Fig. 3: FlowSOM analysis on immune cells in syngeneic mouse tumors.

a Concatenated FlowSOM plot of different syngeneic tumor mouse models showing various populations defined based on expression analysis. Major markers used for defining clusters are activated microglia (CD45 low CD11b low CX3CR1+ MHCII+), resting microglia (CD45 low CD11b low CX3CR1+ MHCII−), monocytes (CD11b+ F4/80− CD64+ CX3CR1+ CD11c−), resident macrophages (CD11b+ F4/80+ CD64+ Ly6C−), Ly6G+ myeloid cells (Ly6G+ Ly6C+ CD11b+), infiltrating macrophages (CD11b+ F4/80+ CD64+ Ly6C+), Type B DCs (CD11c++ CD11b+ MHCII+), Type A DCs (CD11c++ CD11b+ MHCII−), CD103+ DCs (CD103+ CD11c+), classical CD4 (CD3+ CD4+ CD44+ MHCII+ Tim3− Lag3− CD25−), exhausted CD4 (CD3+ CD4+ Tim3+ Lag3+), CD4 T regs (CD4+ CD25+ KLRG1+ CD103+), exhausted CD8 (CD39+ Tim3+ Lag3+ CD8+), IgM+ B cells (B220+ IgM+), TCRgd T cells (TCRgd+ CD3+), NKT cells, (NK1.1+ CD49b+ CD3+ CD8+), NK cells (NK1.1+ CD49b+ CD3−), SiglecF+ Macrophages (SiglecF+ CD11b+ MHCII+ F4/80+), eosinophils (SiglecF+ CD11b+ MHCII−), classical CD8 (CD3+ CD8+ CD44+ MHCII+ Tim3− Lag3− CD25−), tumor-reactive CD8 (CD39+ CD103+ CD8+). b–d Abundance analysis on microglial clusters, innate immune cells, and adaptive immune cells in four tumor types as defined in a.

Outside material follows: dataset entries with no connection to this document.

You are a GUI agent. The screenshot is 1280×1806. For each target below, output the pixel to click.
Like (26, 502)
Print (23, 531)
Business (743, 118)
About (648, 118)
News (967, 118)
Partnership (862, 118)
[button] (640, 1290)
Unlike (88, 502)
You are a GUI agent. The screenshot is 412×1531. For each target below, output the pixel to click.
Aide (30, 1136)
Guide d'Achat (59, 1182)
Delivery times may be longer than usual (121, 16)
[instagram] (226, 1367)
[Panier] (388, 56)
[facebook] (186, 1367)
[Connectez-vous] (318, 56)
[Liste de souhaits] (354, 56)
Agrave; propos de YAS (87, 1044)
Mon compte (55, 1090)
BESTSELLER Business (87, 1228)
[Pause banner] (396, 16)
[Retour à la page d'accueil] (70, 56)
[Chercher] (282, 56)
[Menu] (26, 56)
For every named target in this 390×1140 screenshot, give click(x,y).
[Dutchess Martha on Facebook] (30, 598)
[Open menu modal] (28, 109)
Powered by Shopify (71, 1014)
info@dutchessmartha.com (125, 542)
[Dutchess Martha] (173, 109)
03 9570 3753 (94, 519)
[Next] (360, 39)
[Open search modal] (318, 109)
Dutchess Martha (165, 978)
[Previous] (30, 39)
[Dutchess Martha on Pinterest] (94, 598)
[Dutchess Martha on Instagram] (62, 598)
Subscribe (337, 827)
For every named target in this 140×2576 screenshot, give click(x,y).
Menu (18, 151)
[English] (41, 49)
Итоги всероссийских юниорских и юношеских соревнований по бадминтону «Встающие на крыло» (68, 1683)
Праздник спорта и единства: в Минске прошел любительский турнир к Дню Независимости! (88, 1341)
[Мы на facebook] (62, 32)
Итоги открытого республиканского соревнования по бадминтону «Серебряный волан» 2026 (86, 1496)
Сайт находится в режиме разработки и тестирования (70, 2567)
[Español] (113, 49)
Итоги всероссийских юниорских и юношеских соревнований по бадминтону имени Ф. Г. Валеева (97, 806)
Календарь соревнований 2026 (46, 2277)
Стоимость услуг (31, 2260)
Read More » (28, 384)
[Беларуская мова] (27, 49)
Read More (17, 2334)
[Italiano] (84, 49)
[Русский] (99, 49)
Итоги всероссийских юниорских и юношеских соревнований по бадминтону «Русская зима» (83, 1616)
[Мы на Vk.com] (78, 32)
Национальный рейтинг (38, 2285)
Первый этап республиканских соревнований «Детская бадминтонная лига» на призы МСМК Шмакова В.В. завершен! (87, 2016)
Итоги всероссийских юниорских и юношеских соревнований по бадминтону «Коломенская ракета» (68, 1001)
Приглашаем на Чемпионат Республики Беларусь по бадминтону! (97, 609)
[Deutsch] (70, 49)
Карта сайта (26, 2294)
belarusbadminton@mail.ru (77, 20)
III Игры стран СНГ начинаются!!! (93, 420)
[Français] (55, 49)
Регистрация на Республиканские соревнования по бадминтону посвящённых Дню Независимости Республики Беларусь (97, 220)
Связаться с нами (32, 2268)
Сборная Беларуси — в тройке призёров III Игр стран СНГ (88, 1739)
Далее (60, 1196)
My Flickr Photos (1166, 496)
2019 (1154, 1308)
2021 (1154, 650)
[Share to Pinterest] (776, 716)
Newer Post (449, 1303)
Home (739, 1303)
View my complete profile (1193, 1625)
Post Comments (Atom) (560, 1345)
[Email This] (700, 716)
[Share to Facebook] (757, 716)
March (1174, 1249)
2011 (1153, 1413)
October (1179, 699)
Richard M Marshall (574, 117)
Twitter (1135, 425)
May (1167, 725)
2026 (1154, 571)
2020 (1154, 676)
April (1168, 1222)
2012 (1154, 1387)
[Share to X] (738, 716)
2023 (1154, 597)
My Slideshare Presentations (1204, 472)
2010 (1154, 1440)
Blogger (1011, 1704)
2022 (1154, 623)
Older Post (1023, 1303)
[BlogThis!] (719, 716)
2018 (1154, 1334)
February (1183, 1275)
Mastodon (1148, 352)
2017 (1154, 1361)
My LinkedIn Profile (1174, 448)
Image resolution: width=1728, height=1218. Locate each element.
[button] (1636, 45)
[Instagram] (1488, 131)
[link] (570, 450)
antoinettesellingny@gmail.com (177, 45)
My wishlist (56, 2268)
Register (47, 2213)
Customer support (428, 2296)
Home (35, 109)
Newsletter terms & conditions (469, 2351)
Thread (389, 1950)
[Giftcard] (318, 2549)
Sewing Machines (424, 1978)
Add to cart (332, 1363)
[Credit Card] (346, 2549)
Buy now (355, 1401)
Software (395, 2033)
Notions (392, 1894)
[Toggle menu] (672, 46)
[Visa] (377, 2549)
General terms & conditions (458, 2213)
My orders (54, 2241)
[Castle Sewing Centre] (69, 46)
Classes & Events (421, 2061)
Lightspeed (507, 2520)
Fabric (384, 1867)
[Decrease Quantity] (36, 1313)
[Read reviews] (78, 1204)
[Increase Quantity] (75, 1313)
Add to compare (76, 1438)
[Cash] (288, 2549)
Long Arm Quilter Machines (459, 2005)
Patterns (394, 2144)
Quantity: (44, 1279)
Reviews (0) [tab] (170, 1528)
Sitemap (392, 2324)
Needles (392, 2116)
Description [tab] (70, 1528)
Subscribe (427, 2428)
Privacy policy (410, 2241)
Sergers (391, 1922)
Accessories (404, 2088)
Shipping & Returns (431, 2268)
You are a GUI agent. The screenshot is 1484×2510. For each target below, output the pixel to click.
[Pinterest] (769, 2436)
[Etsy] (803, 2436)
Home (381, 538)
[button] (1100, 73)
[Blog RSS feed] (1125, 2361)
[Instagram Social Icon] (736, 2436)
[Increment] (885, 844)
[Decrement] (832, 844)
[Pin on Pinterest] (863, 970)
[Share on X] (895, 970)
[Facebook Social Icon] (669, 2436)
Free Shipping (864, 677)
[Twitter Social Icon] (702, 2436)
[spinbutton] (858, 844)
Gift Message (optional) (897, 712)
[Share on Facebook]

Data represented as average ± SE for n = 3 mice/group; Representative data from two independent experiments. e Tumors were classified into immunologically active (GL261 and 005) and immunologically silent (CT2A and Mut3) based on RNAseq analysis. FlowSOM analysis was performed followed by abundance analysis. Populations that were significantly different were plotted. Data is represented as average ± SE for each cluster characterized. Two-sided Student’s t test with Holm–Sidak corrections for multiple comparisons was applied. *p ≤ 0.05; **p ≤ 0.005.